WHAT YOU ARE ASKED TO DO: Copy, pictures aside: the lines below from the one that holds "Image resolution: width=1456" through the final line of the listing, both ends included, exactly as they are and nothing else.

EXERCISE MATERIAL:
· · · ·

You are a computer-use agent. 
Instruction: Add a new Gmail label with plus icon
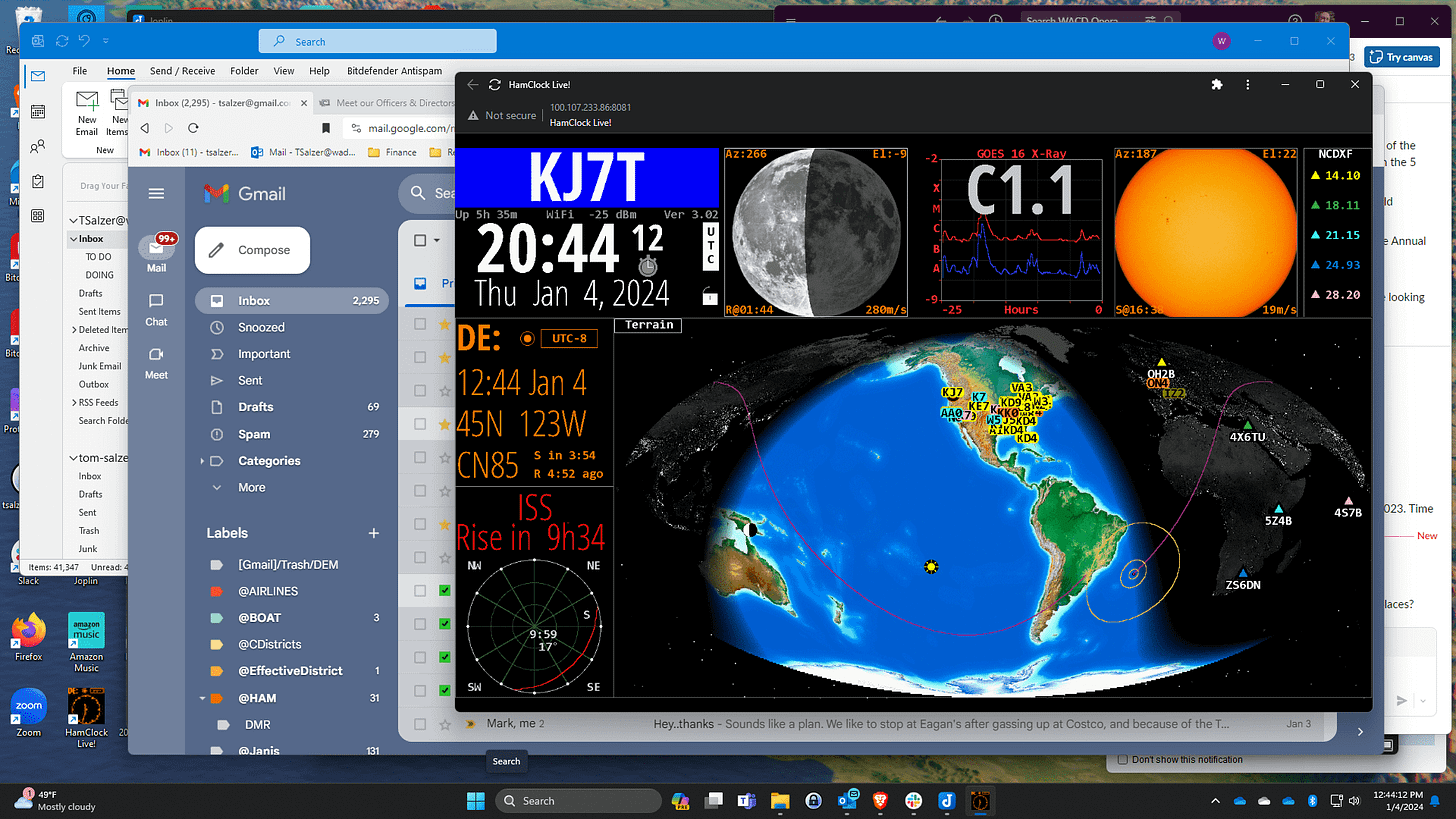tap(374, 533)
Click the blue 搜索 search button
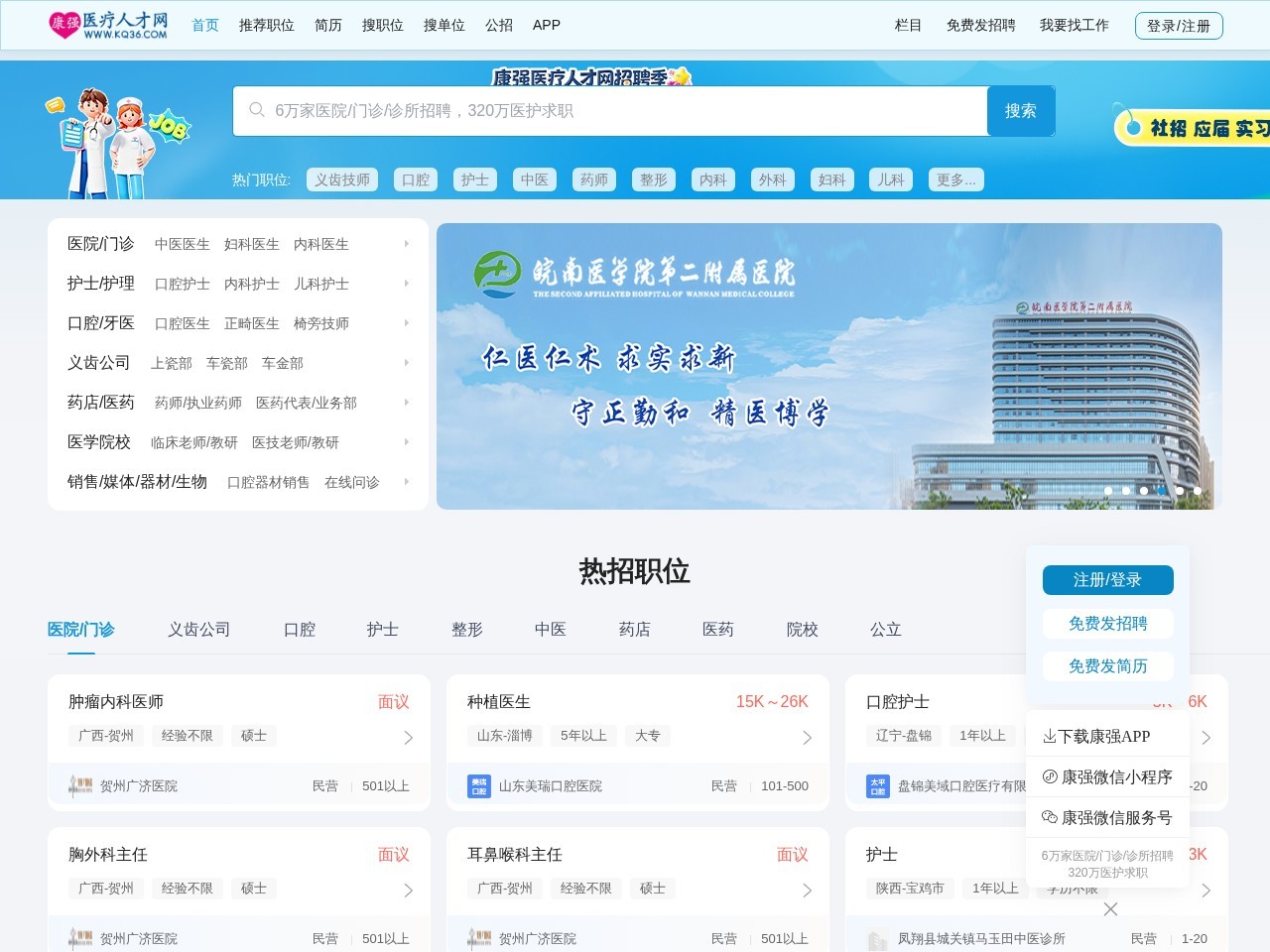Image resolution: width=1270 pixels, height=952 pixels. click(x=1021, y=110)
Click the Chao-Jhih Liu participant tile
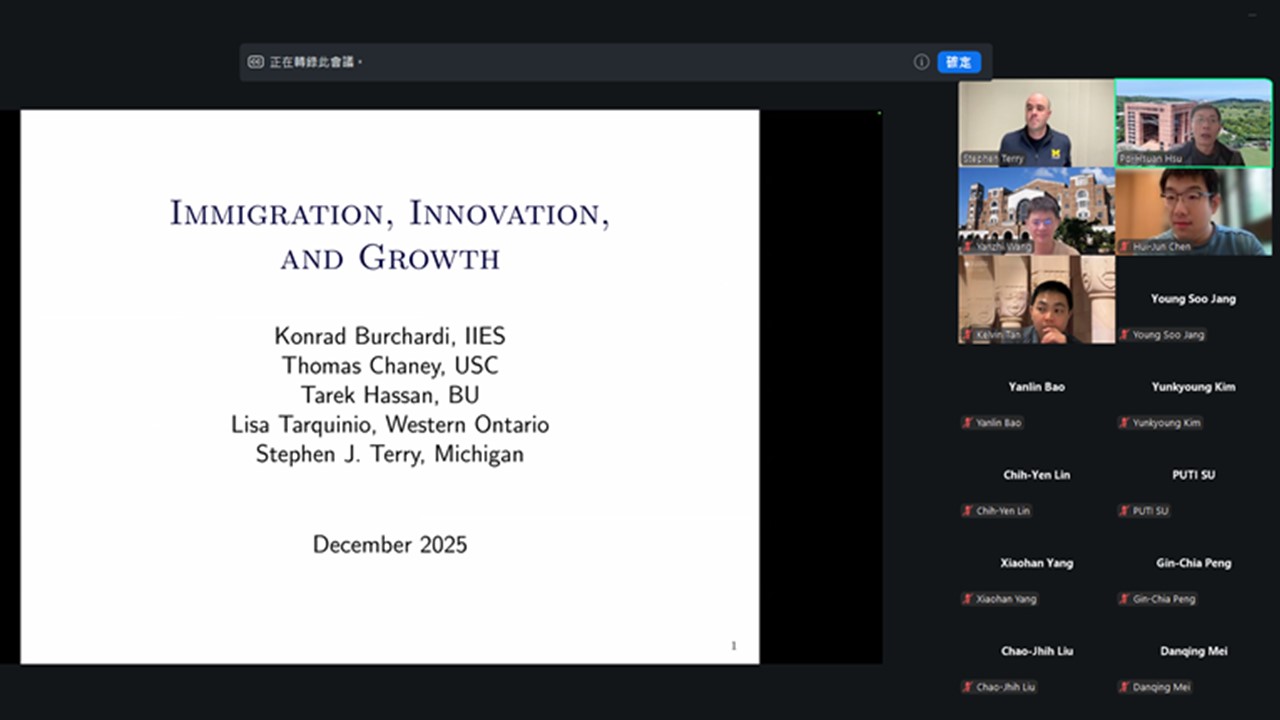Screen dimensions: 1280x720 tap(1036, 651)
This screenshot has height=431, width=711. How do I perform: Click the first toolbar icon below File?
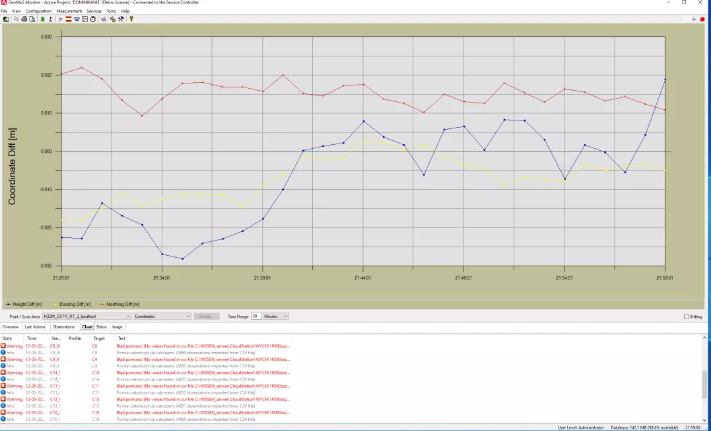(x=5, y=18)
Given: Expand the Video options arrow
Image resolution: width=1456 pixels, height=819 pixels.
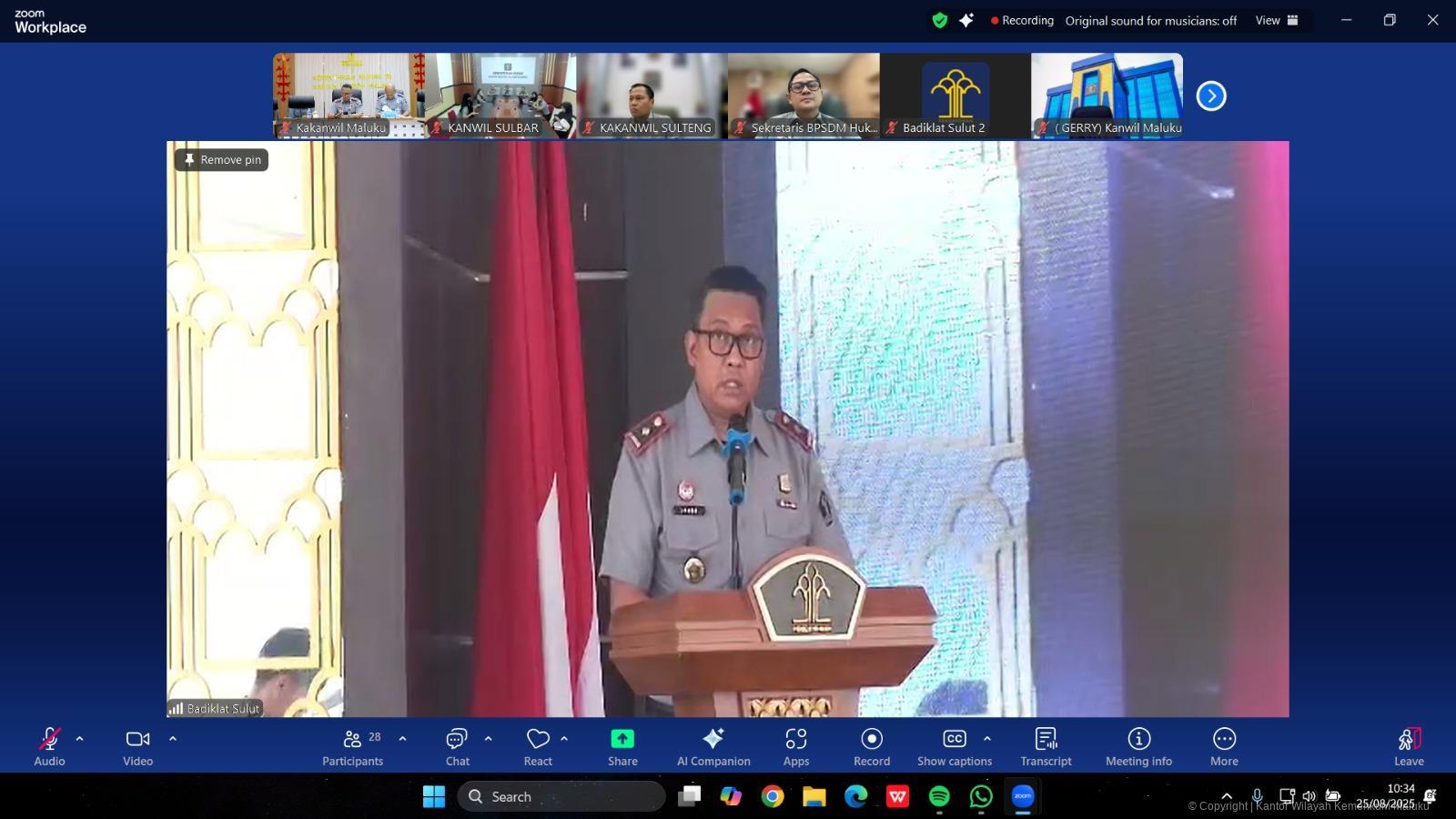Looking at the screenshot, I should click(173, 739).
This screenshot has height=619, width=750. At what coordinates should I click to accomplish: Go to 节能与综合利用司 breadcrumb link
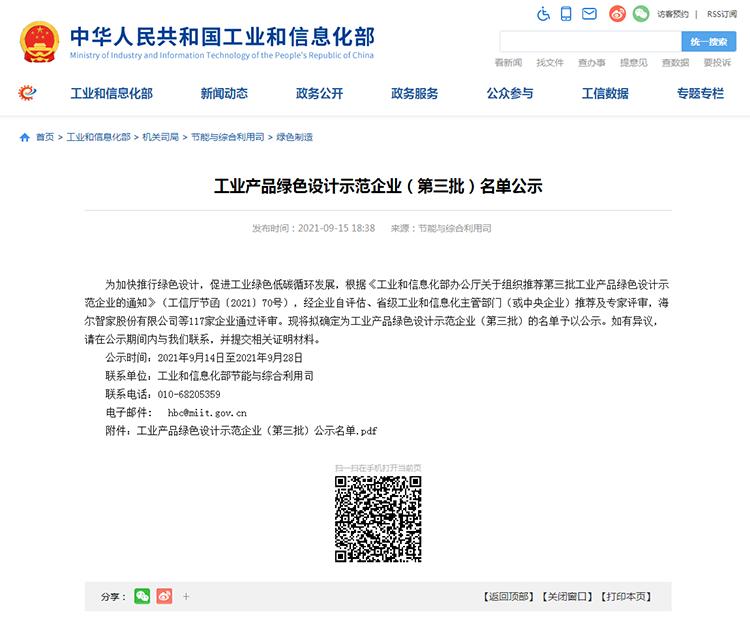coord(228,137)
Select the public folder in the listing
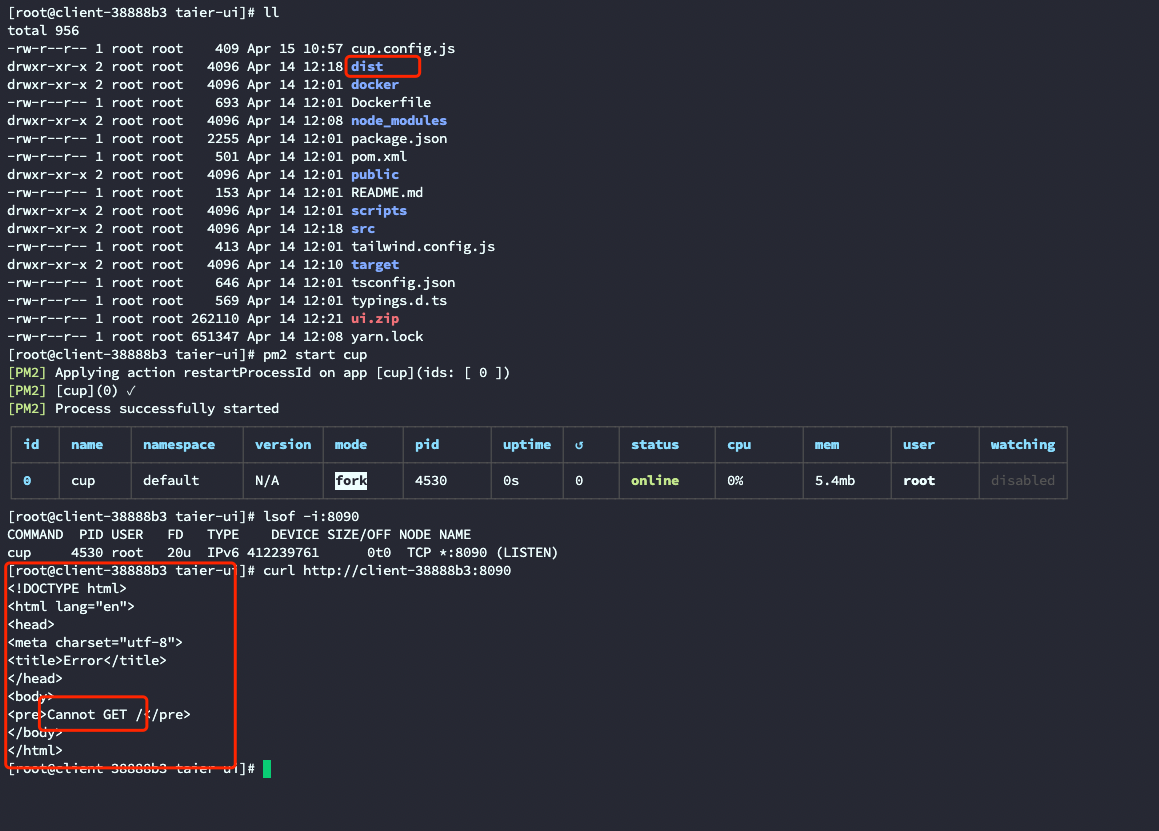 374,174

· · · ·

EXPECTED ANSWER:
Image resolution: width=1456 pixels, height=819 pixels.
Looking at the screenshot, I should click(173, 739).
This screenshot has height=619, width=750. At what coordinates should I click to accomplish: Go to 节能与综合利用司 breadcrumb link
coord(228,137)
Select the public folder in the listing
 374,174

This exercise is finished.